■ **SUPPLIED MATERIAL**
───
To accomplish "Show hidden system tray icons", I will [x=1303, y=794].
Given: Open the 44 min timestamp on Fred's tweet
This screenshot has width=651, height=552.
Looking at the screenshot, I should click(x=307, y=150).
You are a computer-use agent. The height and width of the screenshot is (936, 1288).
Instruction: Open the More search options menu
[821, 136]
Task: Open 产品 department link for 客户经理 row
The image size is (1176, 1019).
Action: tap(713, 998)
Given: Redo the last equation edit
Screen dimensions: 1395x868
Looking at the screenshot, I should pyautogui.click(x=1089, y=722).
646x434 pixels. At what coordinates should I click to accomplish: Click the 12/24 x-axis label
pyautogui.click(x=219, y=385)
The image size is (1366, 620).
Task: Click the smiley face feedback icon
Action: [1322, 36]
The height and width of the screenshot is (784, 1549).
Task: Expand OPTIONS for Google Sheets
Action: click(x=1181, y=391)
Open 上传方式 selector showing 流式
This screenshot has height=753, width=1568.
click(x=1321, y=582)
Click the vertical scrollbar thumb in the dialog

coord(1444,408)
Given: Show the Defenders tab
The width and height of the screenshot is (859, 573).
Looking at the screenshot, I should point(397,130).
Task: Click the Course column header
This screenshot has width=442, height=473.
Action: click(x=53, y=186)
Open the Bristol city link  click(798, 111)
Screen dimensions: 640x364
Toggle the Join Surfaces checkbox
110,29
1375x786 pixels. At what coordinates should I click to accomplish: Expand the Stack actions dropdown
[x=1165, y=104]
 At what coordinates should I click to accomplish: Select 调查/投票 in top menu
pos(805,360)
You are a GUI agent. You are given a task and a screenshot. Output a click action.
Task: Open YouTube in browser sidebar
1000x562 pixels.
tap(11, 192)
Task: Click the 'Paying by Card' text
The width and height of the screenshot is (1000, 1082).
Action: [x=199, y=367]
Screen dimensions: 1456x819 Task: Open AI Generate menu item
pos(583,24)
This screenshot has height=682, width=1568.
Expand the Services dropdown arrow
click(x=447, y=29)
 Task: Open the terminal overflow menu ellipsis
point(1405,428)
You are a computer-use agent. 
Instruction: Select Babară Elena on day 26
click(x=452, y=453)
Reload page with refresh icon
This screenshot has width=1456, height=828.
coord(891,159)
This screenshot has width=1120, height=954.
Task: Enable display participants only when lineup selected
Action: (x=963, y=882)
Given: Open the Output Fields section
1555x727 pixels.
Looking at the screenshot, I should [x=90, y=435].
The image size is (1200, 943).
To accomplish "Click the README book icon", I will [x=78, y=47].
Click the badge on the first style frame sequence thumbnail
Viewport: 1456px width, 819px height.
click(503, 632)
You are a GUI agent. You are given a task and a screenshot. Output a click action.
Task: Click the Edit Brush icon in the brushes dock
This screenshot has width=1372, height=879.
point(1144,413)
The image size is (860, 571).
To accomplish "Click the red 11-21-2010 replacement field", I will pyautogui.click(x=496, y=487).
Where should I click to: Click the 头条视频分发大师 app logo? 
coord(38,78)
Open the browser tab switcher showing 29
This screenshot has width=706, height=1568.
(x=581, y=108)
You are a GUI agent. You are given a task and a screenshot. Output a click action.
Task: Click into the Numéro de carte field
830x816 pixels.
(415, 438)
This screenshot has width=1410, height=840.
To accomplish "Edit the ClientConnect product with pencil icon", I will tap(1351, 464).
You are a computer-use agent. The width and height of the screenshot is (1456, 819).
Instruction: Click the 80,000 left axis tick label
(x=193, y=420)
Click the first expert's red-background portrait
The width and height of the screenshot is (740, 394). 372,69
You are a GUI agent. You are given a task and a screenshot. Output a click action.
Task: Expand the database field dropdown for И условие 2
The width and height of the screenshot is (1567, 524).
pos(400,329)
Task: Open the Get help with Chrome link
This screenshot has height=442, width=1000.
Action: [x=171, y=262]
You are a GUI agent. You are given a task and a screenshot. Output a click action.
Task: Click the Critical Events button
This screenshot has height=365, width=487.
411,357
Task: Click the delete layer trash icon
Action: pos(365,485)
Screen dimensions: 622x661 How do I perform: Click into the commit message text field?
───
■ **REQUIREMENT**
Output every line of the records above as a numbered list, leaving out the blank lines.

■ **SOLUTION**
1. To accomplish "Show hidden system tray icons", I will [x=1303, y=794].
2. Given: Open the 44 min timestamp on Fred's tweet
3. This screenshot has width=651, height=552.
4. Looking at the screenshot, I should click(x=307, y=150).
5. You are a computer-use agent. The height and width of the screenshot is (936, 1288).
6. Instruction: Open the More search options menu
7. [821, 136]
8. Task: Open 产品 department link for 客户经理 row
9. The image size is (1176, 1019).
10. Action: tap(713, 998)
11. Given: Redo the last equation edit
12. Screen dimensions: 1395x868
13. Looking at the screenshot, I should pyautogui.click(x=1089, y=722).
14. 646x434 pixels. At what coordinates should I click to accomplish: Click the 12/24 x-axis label
15. pyautogui.click(x=219, y=385)
16. The image size is (1366, 620).
17. Task: Click the smiley face feedback icon
18. Action: [1322, 36]
19. The height and width of the screenshot is (784, 1549).
20. Task: Expand OPTIONS for Google Sheets
21. Action: click(x=1181, y=391)
22. Open 上传方式 selector showing 流式
23. This screenshot has height=753, width=1568.
24. click(x=1321, y=582)
25. Click the vertical scrollbar thumb in the dialog
26. coord(1444,408)
27. Given: Show the Defenders tab
28. The width and height of the screenshot is (859, 573).
29. Looking at the screenshot, I should point(397,130).
30. Task: Click the Course column header
31. This screenshot has width=442, height=473.
32. Action: click(x=53, y=186)
33. Open the Bristol city link  click(798, 111)
34. Screen dimensions: 640x364
35. Toggle the Join Surfaces checkbox
36. 110,29
37. 1375x786 pixels. At what coordinates should I click to accomplish: Expand the Stack actions dropdown
38. [x=1165, y=104]
39.  At what coordinates should I click to accomplish: Select 调查/投票 in top menu
40. pos(805,360)
41. You are a GUI agent. You are given a task and a screenshot. Output a click action.
42. Task: Open YouTube in browser sidebar
43. 1000x562 pixels.
44. tap(11, 192)
45. Task: Click the 'Paying by Card' text
46. The width and height of the screenshot is (1000, 1082).
47. Action: [x=199, y=367]
48. Screen dimensions: 1456x819 Task: Open AI Generate menu item
49. pos(583,24)
50. This screenshot has height=682, width=1568.
51. Expand the Services dropdown arrow
52. click(x=447, y=29)
53.  Task: Open the terminal overflow menu ellipsis
54. point(1405,428)
55. You are a computer-use agent. 
56. Instruction: Select Babară Elena on day 26
57. click(x=452, y=453)
58. Reload page with refresh icon
59. This screenshot has width=1456, height=828.
60. coord(891,159)
61. This screenshot has width=1120, height=954.
62. Task: Enable display participants only when lineup selected
63. Action: (x=963, y=882)
64. Given: Open the Output Fields section
65. 1555x727 pixels.
66. Looking at the screenshot, I should [x=90, y=435].
67. The image size is (1200, 943).
68. To accomplish "Click the README book icon", I will [x=78, y=47].
69. Click the badge on the first style frame sequence thumbnail
70. Viewport: 1456px width, 819px height.
71. click(503, 632)
72. You are a GUI agent. You are given a task and a screenshot. Output a click action.
73. Task: Click the Edit Brush icon in the brushes dock
74. This screenshot has width=1372, height=879.
75. point(1144,413)
76. The image size is (860, 571).
77. To accomplish "Click the red 11-21-2010 replacement field", I will pyautogui.click(x=496, y=487).
78. Where should I click to: Click the 头条视频分发大师 app logo? 
79. coord(38,78)
80. Open the browser tab switcher showing 29
81. This screenshot has width=706, height=1568.
82. (x=581, y=108)
83. You are a GUI agent. You are given a task and a screenshot. Output a click action.
84. Task: Click into the Numéro de carte field
85. 830x816 pixels.
86. (415, 438)
87. This screenshot has width=1410, height=840.
88. To accomplish "Edit the ClientConnect product with pencil icon", I will tap(1351, 464).
89. You are a computer-use agent. The width and height of the screenshot is (1456, 819).
90. Instruction: Click the 80,000 left axis tick label
91. (x=193, y=420)
92. Click the first expert's red-background portrait
93. The width and height of the screenshot is (740, 394). 372,69
94. You are a GUI agent. You are given a task and a screenshot. Output a click action.
95. Task: Expand the database field dropdown for И условие 2
96. The width and height of the screenshot is (1567, 524).
97. pos(400,329)
98. Task: Open the Get help with Chrome link
99. This screenshot has height=442, width=1000.
100. Action: [x=171, y=262]
101. You are a GUI agent. You are given a task and a screenshot. Output a click action.
102. Task: Click the Critical Events button
103. This screenshot has height=365, width=487.
104. 411,357
105. Task: Click the delete layer trash icon
106. Action: pos(365,485)
107. Screen dimensions: 622x661 How do I perform: Click into the commit message text field?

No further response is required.